Comme c’est le cas souvent, c’étaient d’abord les plaisirs reliés à la sexualité
qui lui faisaient horreur. Il est frappant de constater combien cette catégorie de
plaisir a été stigmatisée, du moins dans notre récente culture occidentale, surtout
depuis le règne de cette bonne reine Victoria. Il n’est pas étonnant d’ailleurs que
l’Église catholique, dont l’élément dirigeant est composé entièrement de
célibataires, chastes et continents en principe, n’ait pas proclamé avec beaucoup
d’enthousiasme les charmes des plaisirs érotiques et en ait entouré l’obtention
d’un nombre considérable de conditions, menaçant les contrevenants de
châtiments égaux ou supérieurs à ceux réservés aux assassins, aux exploiteurs
des faibles, aux tyrans de l’humanité. L’enfer chrétien brûle des mêmes feux le
masturbateur, l’homosexuel et le fétichiste, d’une part, et, d’autre part, le voleur
de fonds publics, le fonctionnaire vénal et le tortionnaire de malheureux
dissidents. On croirait même, à entendre les dénonciations et les menaces des
supérieurs ecclésiastiques, que ces derniers s’en tireront avec quelque temps de
purgatoire, alors que le pauvre diable qui trouve un quelconque plaisir à tirer sur
son petit membre ou la veuve solitaire qui, avec combien de culpabilité, laisse
ses doigts errer du côté du mont de Vénus paieront ces folichonneries
inoffensives d’un stage éternel dans la rôtissoire. Voilà qui est fort raisonnable!
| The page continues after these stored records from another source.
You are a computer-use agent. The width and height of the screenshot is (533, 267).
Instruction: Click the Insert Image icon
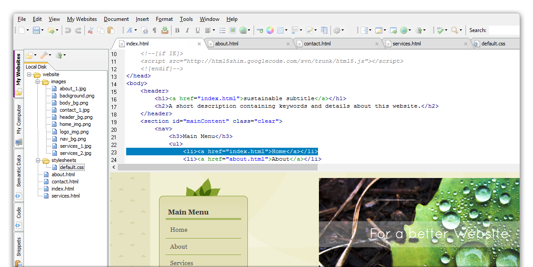(232, 30)
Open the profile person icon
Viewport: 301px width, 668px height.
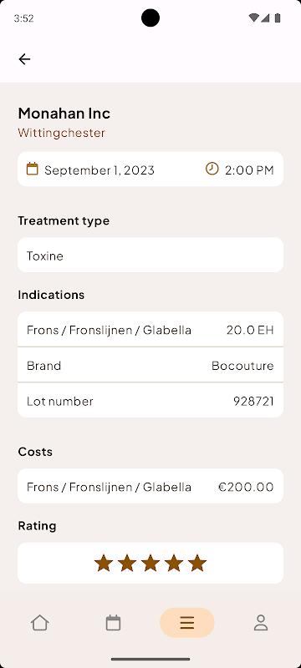tap(261, 623)
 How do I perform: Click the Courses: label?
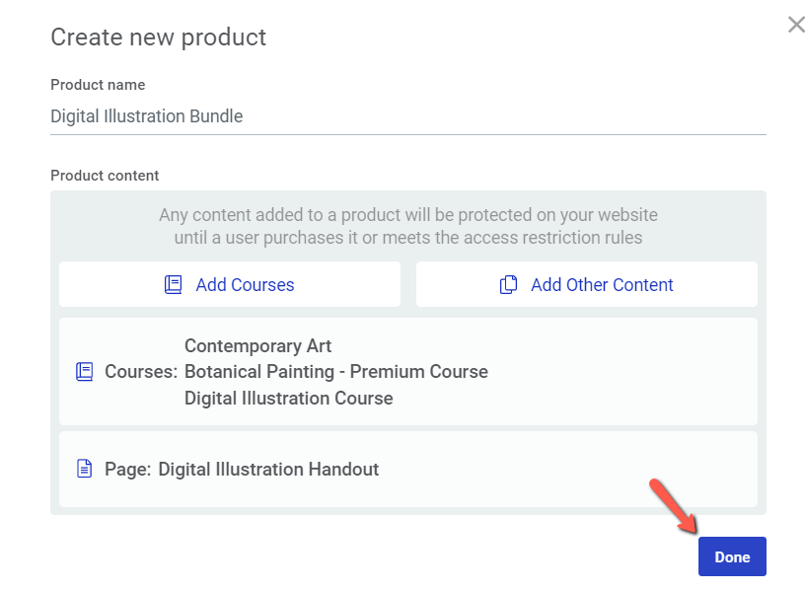coord(141,372)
Pourtant, le fondateur même de cette religion a prétendu réserver des places de
choix dans son Paradis aux femmes qui gagnent leur vie à exercer le plus vieux
métier du monde. Comprenne qui pourra! On trouvera dans Zwang (Lettre
ouverte aux mal-baisants) une critique aiguë en même temps qu’humoristique
des tortionnaires de l’humanité au chapitre de la sexualité.
Quant à Hélène, je ne vous en dirai pas davantage, vous laissant le plaisir
d’imaginer son histoire et sa conclusion. Je vous dirai seulement que, pour la
peur du plaisir comme pour les autres, la confrontation demeure, dans la plupart
des cas, la démarche la plus fructueuse. Certes, les idées qui la causent sont
particulièrement tenaces et une nouvelle morale du plaisir n’est pas facilement
accessible à celui qui, depuis l’enfance, l’a considéré comme nocif et coupable.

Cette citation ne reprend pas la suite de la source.